In Catania, Sicily, the government requested fast-track procedure for the extension of the rapid mass transport line from the city center to Fontanarossa airport. On the road infrastructure front, improvements will be made to the connection between seaside resort Sanremo and the Aurelia highway; and on the Valtrompia expressway link between Verona, Vicenza and Padua.

The plan also provides for building works, such as the renovation of Milan’s fascist-era courthouse.

Special commissioners to accelerate progress at Italian construction sites

It was the tragedy in Genoa, where a bridge collapsed in August 2018, that created the “model” of coordinated action between the public and private sectors that is guaranteed under the aegis of a special commissioner.

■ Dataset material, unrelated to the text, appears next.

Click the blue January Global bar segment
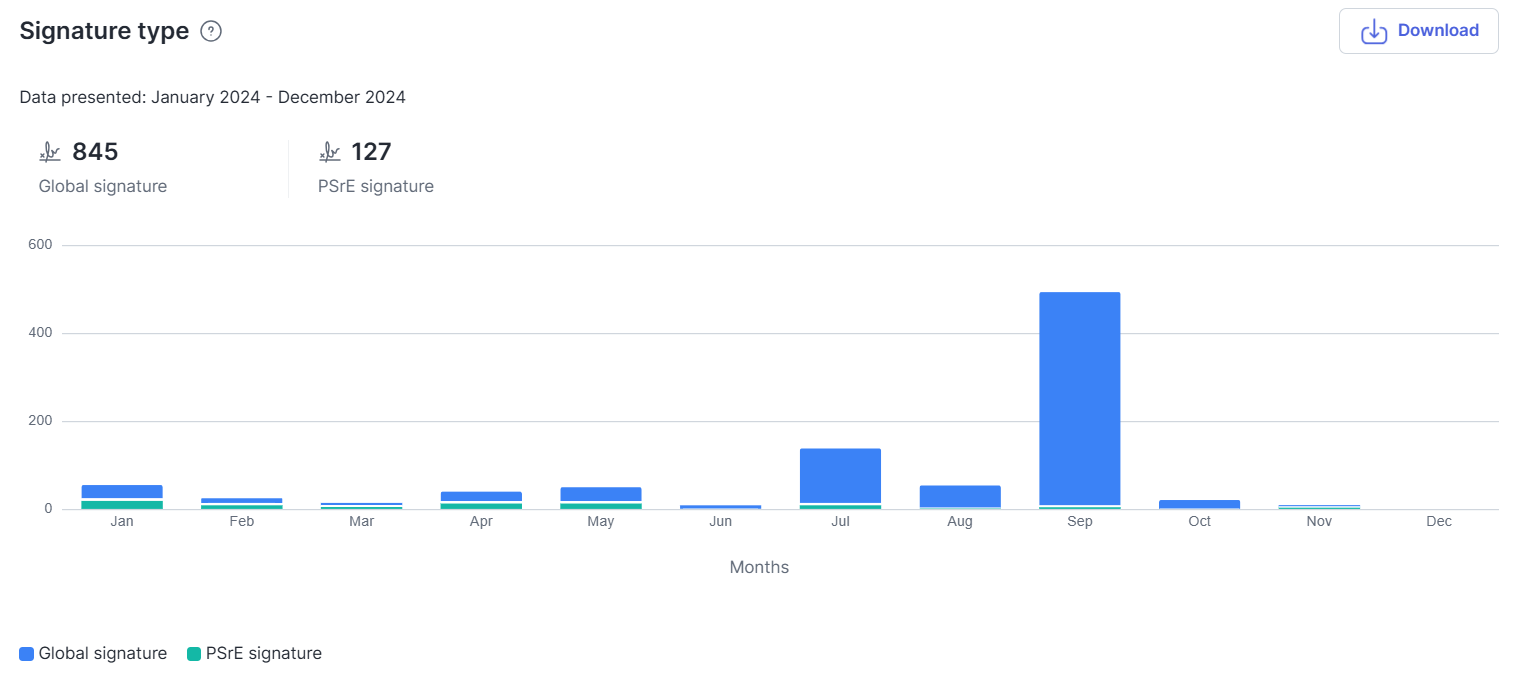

As a result, the new San Giorgio Bridge replacing the collapsed Morandi Bridge was built in record time.

That construction, carried out by the Webuild Group, has become a paradigm for a new way to build large infrastructures – which is essential in a country like Italy where many construction sites had suffered delays or had even been halted due to red tape. As a response to this problem, the government has singled out 102 strategic works that could benefit from being run by commissioners with special powers. According to the Italian government’s calculations, this strategy resulted in the delivery of 27 works during the second half of 2021. Forecasts indicate that in 2022 will see another 55 deliveries.

Overall, counting also the works that have not been commissioned, 150 projects are expected to be delivered in 2022, 120% more than the 68 deliveries recorded in the years preceding the “era of the special commissioners.”